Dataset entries
[Start of section]
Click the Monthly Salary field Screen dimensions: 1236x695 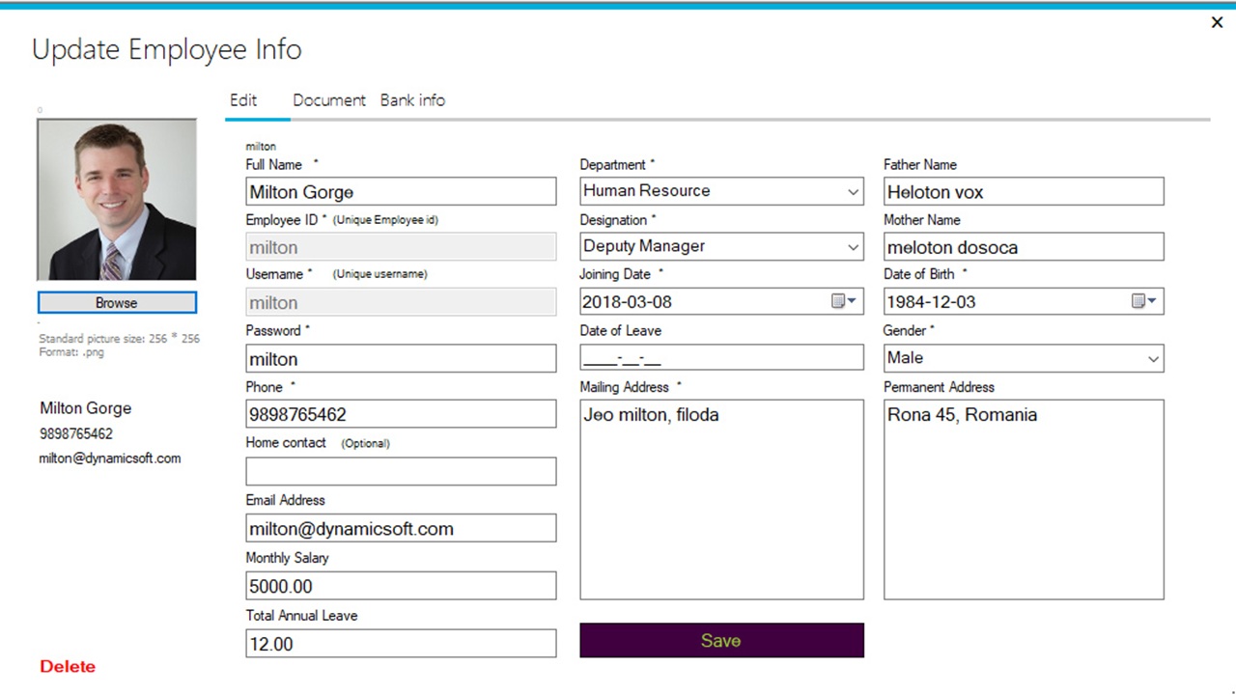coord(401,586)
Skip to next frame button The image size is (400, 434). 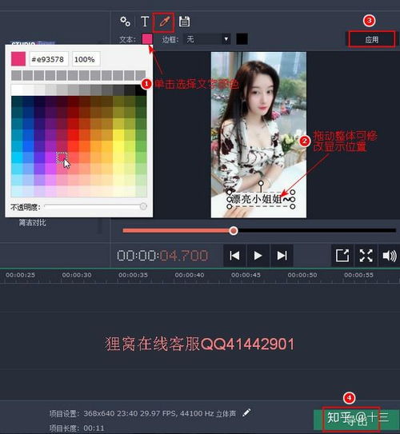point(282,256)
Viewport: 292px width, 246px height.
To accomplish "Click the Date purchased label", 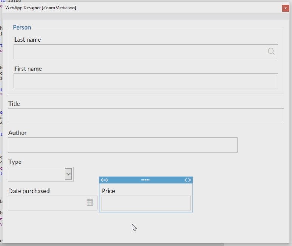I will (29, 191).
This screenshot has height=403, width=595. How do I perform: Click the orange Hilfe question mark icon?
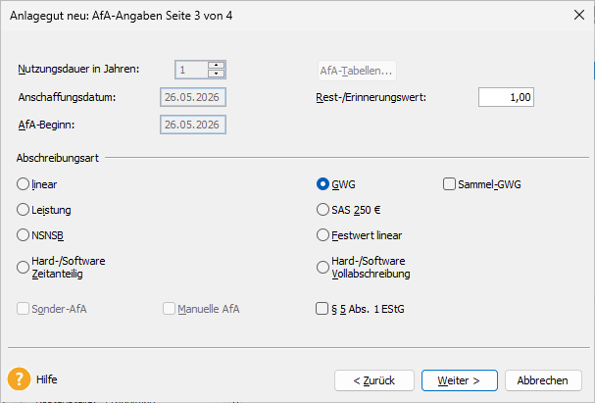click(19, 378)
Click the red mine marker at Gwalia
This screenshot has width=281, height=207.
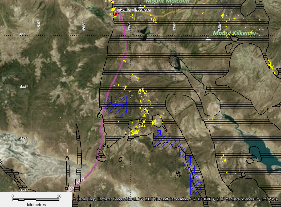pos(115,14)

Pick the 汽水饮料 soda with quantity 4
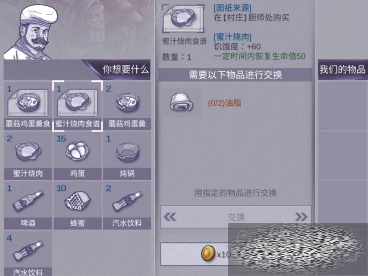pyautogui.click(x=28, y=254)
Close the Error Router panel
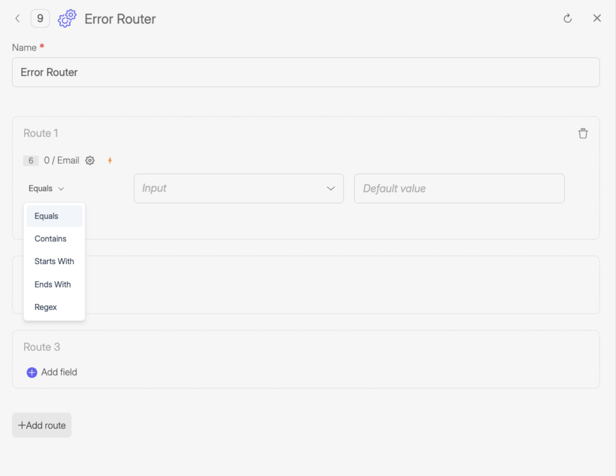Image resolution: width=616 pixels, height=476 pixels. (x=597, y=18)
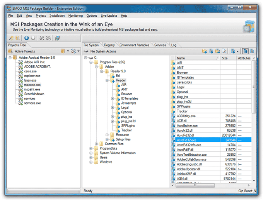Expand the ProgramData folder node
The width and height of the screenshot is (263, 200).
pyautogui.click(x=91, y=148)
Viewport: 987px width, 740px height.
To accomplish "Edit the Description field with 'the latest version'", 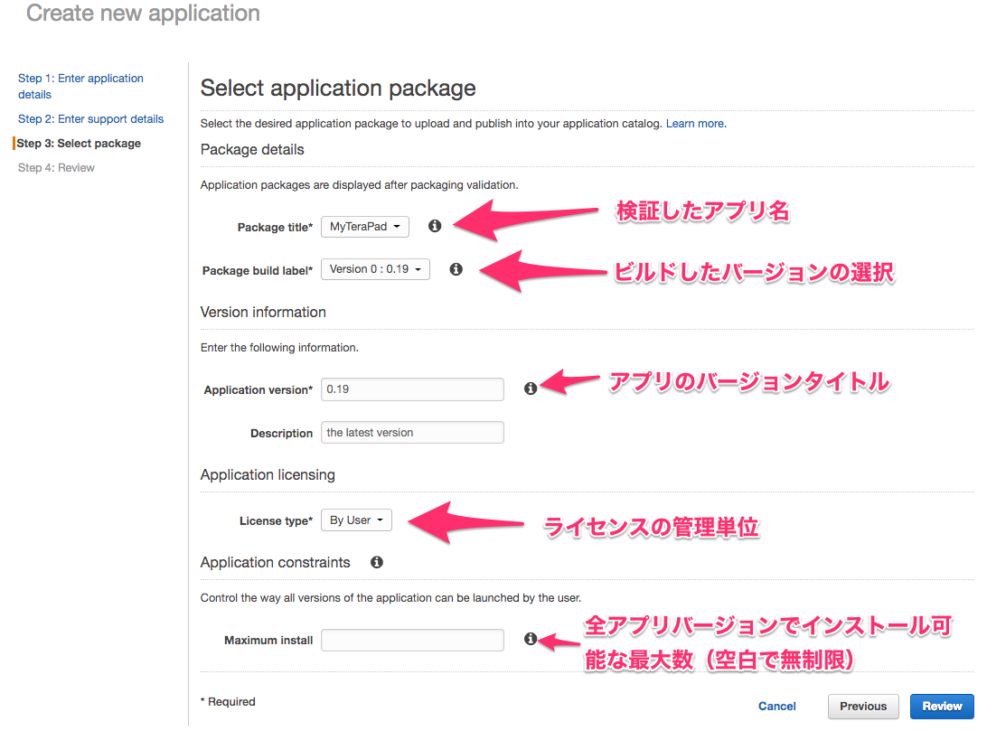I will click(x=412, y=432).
[End of section]
Read through the entries and copy each line in which "Viewport" appears.

Viewport: 292px width, 246px height.
Viewport: 987px width, 740px height.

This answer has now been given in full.